L’imposition arbitraire tend visiblement à arrêter tous les efforts du laboureur & les avances qu’il auroit envie de faire : elle desseche donc la source des revenus de l’état ; & en répandant la défiance & la crainte, elle étouffe tout germe de prospérité. Il n’est pas possible que l’imposition arbitraire ne soit souvent excessive ; mais quand elle ne le seroit pas, elle a toujours un vice radical, celui de porter sur les avances nécessaires à la reproduction. Il faudroit que l’impôt non-seulement ne fût jamais arbitraire, mais qu’il ne portât point immédiatement sur le laboureur.

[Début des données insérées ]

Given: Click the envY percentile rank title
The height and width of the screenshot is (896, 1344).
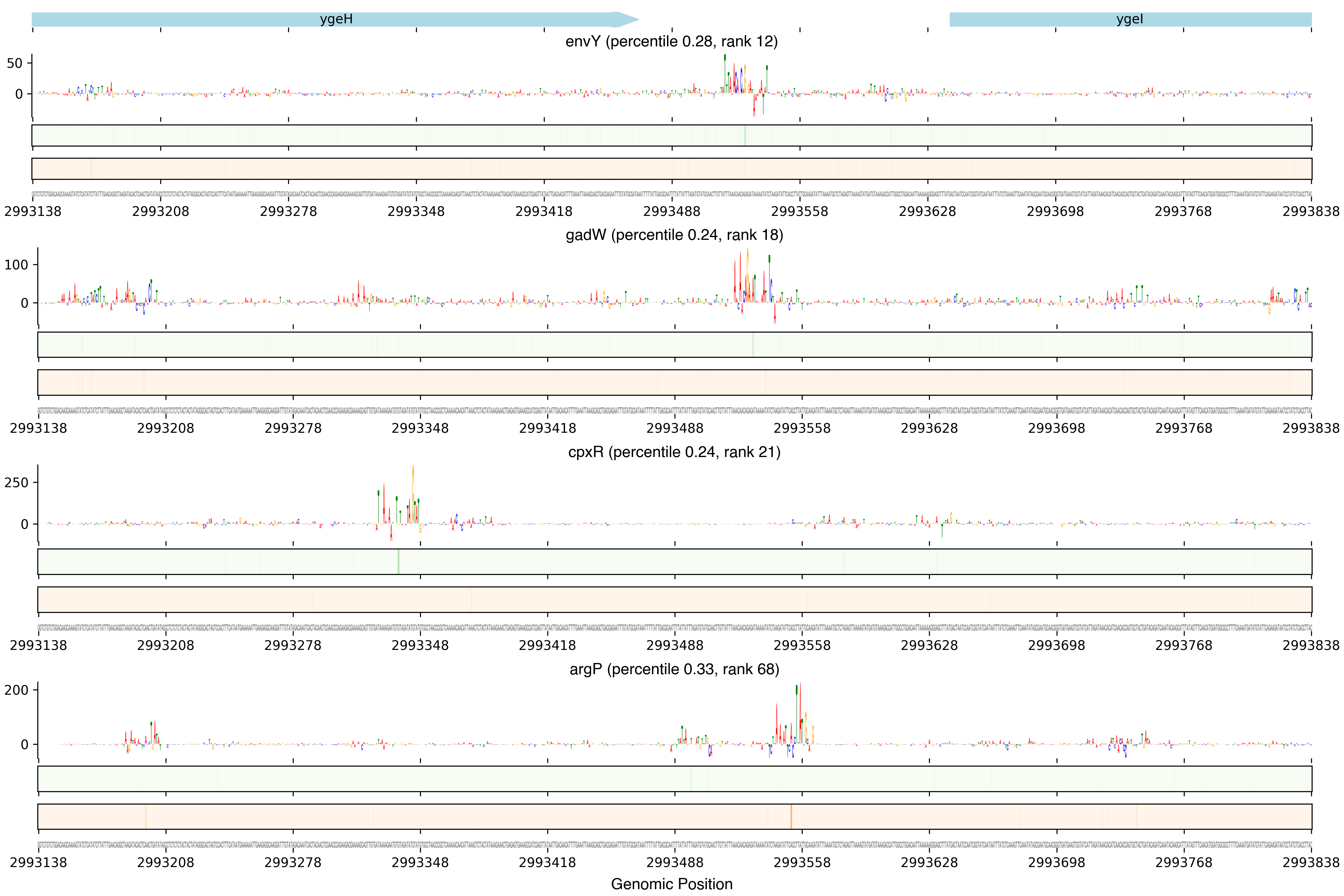Looking at the screenshot, I should pyautogui.click(x=671, y=41).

Les états ont des momens de crise où les ressources sont indispensables, & doivent être promptes. Chaque citoyen doit alors à l’état le tribut de son aisance. Si l’impôt sur les propriétaires devient excessif, il ne prend que sur des dépenses qui par elles-mêmes sont stériles. Un grand nombre de citoyens souffrent & gémissent ; mais au moins ce n’est que d’un mal-aise passager, qui n’a de durée que celle de la contribution extraordinaire ; mais si l’impôt a porté sur les avances nécessaires au laboureur, il est devenu spoliatif. La reproduction diminuée par ce qui a manqué du côté des avances, entraîne assez rapidement à la décadence.

L’état épuisé languit longtems, & souvent ne reprend pas cet embompoint qui est le caractere de la force. L’opinion dans laquelle on est que le laboureur n’a besoin que de ses bras pour exercer sa profession, est en partie l’origine des erreurs dans lesquelles on est tombé à ce sujet. Cette idée destructive n’est vraie qu’à l’égard de quelques pays dans lesquels la culture est dégradée. La pauvreté des laboureurs n’y laisse presque point de prise à l’impôt, ni de ressources à l’état. Voyez Métayer.

Laboureur, (Plomb.) c’est ainsi que le plombier appelle le bâton dont il se sert pour labourer son sable. Voyez Labourer & Plombier.